INFORMATION PROVIDED Start Marker

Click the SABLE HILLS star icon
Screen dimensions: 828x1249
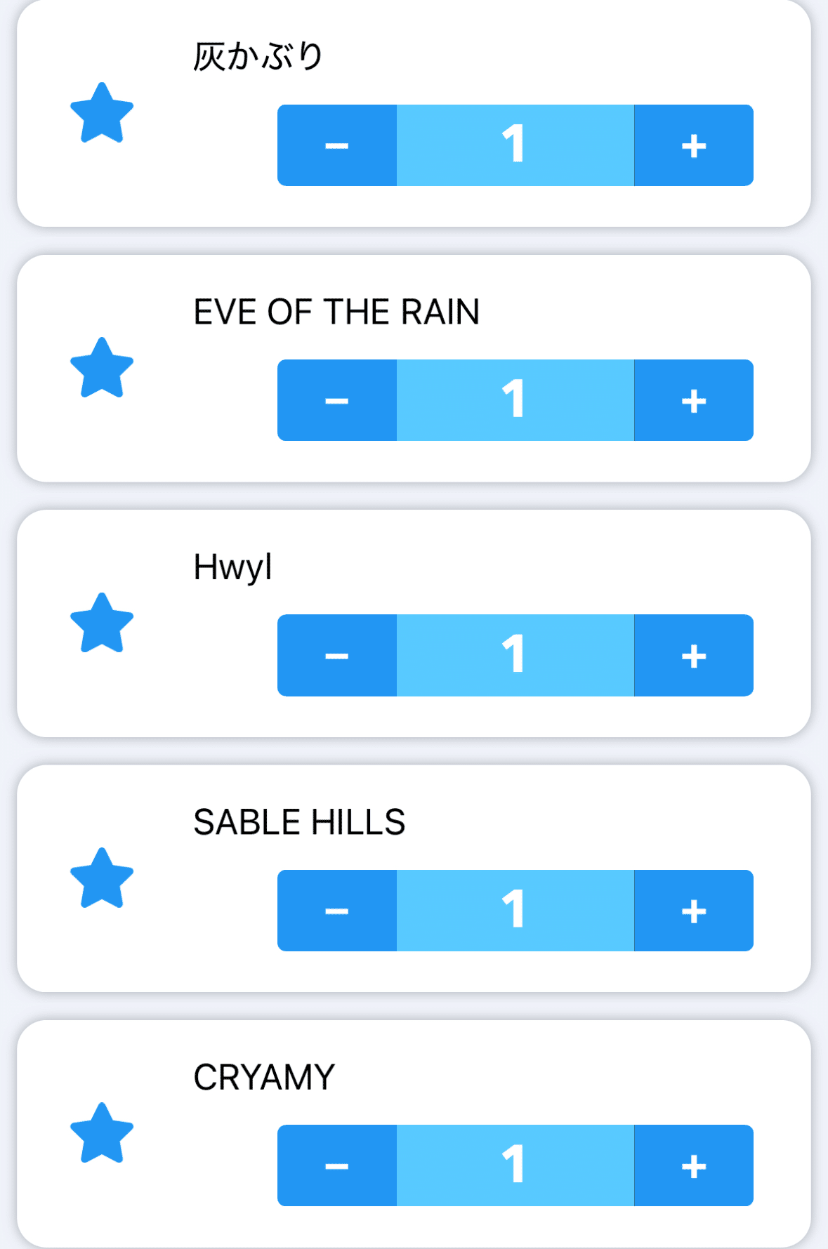pos(102,878)
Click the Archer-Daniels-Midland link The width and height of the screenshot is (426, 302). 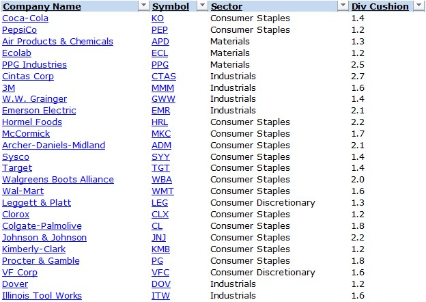click(53, 145)
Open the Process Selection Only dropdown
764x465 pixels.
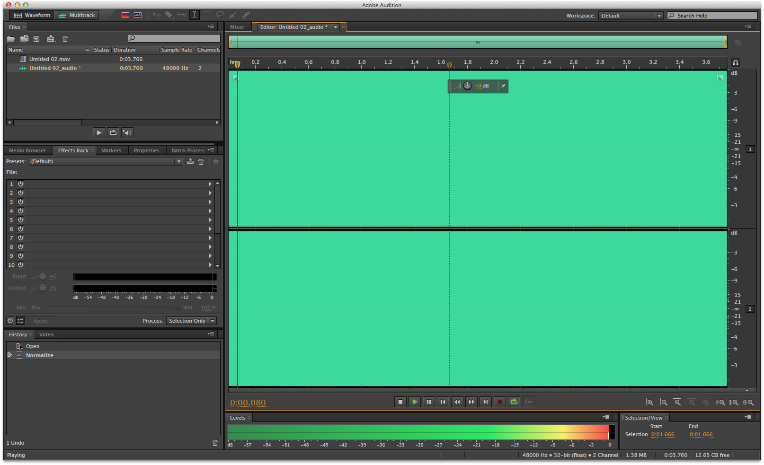(191, 321)
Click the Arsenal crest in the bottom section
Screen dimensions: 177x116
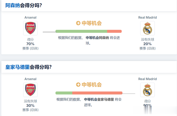(30, 90)
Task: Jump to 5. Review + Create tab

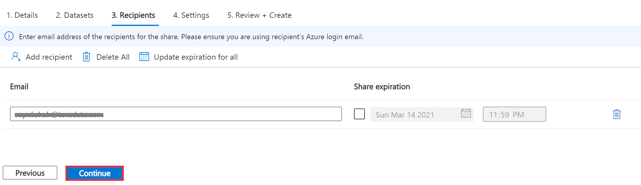Action: [x=259, y=15]
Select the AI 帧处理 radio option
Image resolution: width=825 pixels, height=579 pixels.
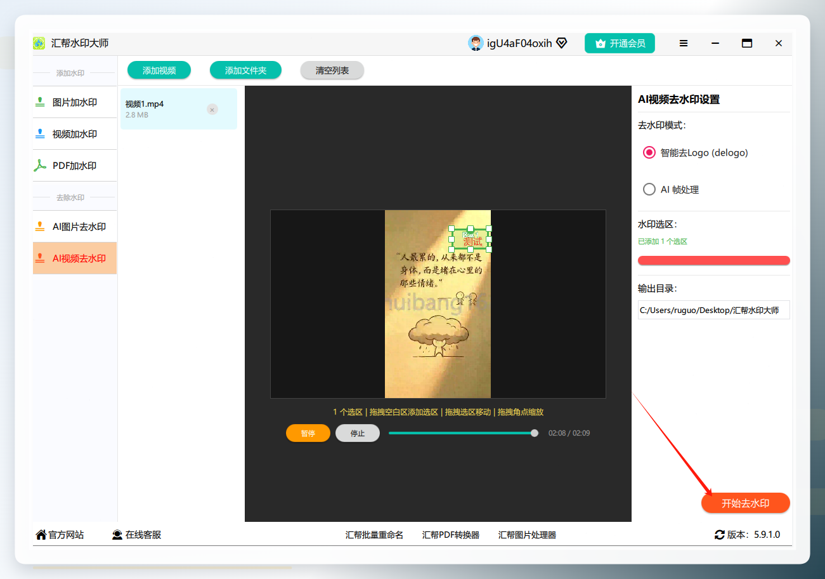649,189
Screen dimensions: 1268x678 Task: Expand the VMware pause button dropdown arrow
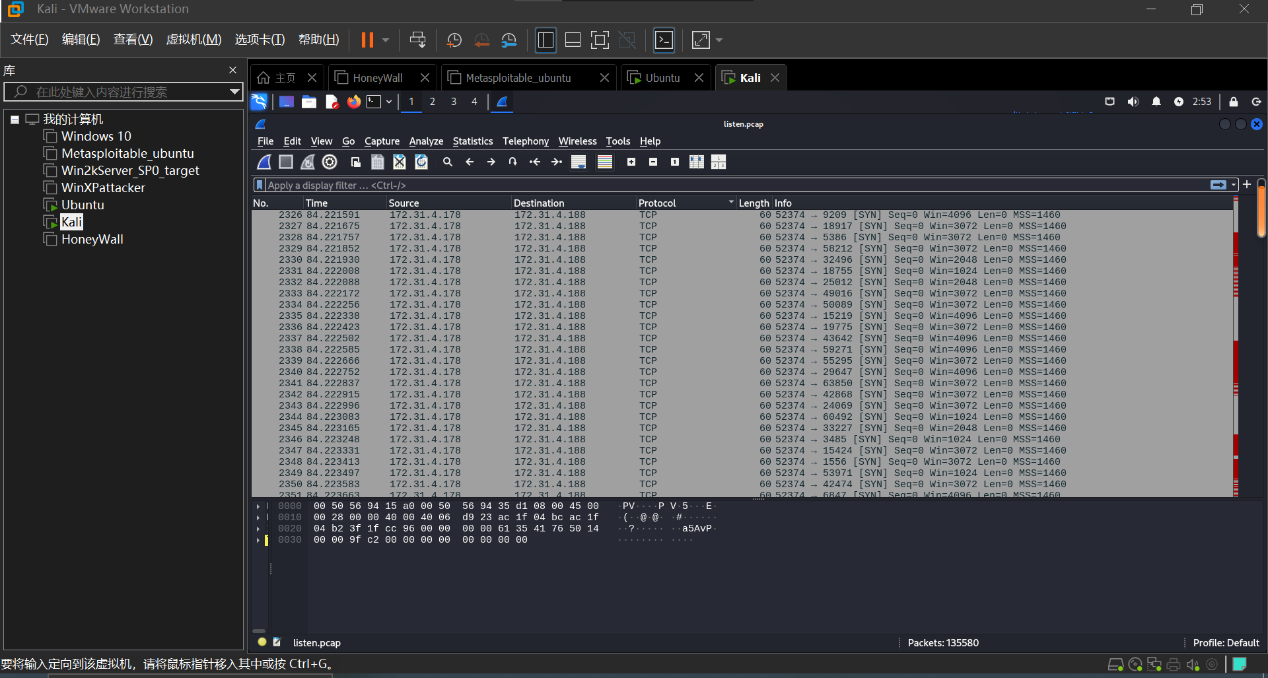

INFORMATION PROVIDED End Marker

#### [TASK INSTRUCTIONS]
What is needed is an exact copy of only the lines from the line containing "Open the Process Selection Only dropdown" through the last line of the entries, inclusive, without the pictures.

#### [RESULT FOR THIS TASK]
Open the Process Selection Only dropdown
764x465 pixels.
(191, 321)
Click the Arsenal crest in the bottom section
Screen dimensions: 177x116
(30, 90)
Task: Jump to 5. Review + Create tab

Action: [x=259, y=15]
Select the AI 帧处理 radio option
Image resolution: width=825 pixels, height=579 pixels.
649,189
Screen dimensions: 1268x678 Task: Expand the VMware pause button dropdown arrow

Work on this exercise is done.